Statistical analyses
Statistical analyses were conducted using R (3.5.2; R Development Core Team, R Foundation of Statistical Computing, Vienna, Austria). In our first analysis, we used a generalized linear mixed model (lme4package; Bates et al. 2015) to test whether the number of discrete songs per hour varied among the six breeding stages. We included the discrete song rate from a given recording session as the response variable, the breeding stage (i.e., no nesting duties, nest building, egg stage, nestling care, fledgling care, non-breeding) observed that same day as a fixed factor, and subject identity (1–12) as a random effect to account for possible dependencies among multiple recording sessions of the same male. The response was modeled with a negative binomial distribution and log link. The overall statistical significance of breeding stage was tested using the Anova function of the car package (Fox and Weisberg 2019). Post-hoc linear contrasts of estimated marginal means (emmeans package; Lenth 2021) were then used to compare discrete song rate between the breeding (i.e., mean of no nesting duties, nest building, incubation, nestling care, and fledgling care) and non-breeding seasons, between the no nest duty and nest duty stages (i.e., mean of nest building, incubation, nestling care, and fledgling care) of the breeding season, and between the nestling care stage and the other nesting stages (i.e., mean of nest building, incubation, and fledgling care). We could not repeat this analysis on rambling song because preliminary inspection of the data revealed that only 5% of all songs were rambling song, thus precluding reliable estimates of rambling song rates from our short recording sessions. For example, only 11 rambling songs were detected during the entire nestling care period.
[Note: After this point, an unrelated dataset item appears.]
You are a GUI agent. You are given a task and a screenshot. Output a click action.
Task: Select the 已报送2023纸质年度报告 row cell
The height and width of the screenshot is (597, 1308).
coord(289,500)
In our second analysis, we used a generalized linear mixed model to test whether song perch height was associated with breeding stage or song type. The song perch height (m) of each song was included as the dependent variable, with breeding stage and song type as fixed factors and recording session (1–32) nested within subject identity (1–12) as a random effect to account for possible dependencies among multiple perch heights estimated from the same recording session of the same male. The response was modeled using a Poisson distribution with log link. After testing the overall significance of breeding stage and song type, post-hoc linear contrasts of estimated marginal means were used to compare song perch height between the breeding and non-breeding seasons and between the no nest duty and nest duty stages of the breeding season.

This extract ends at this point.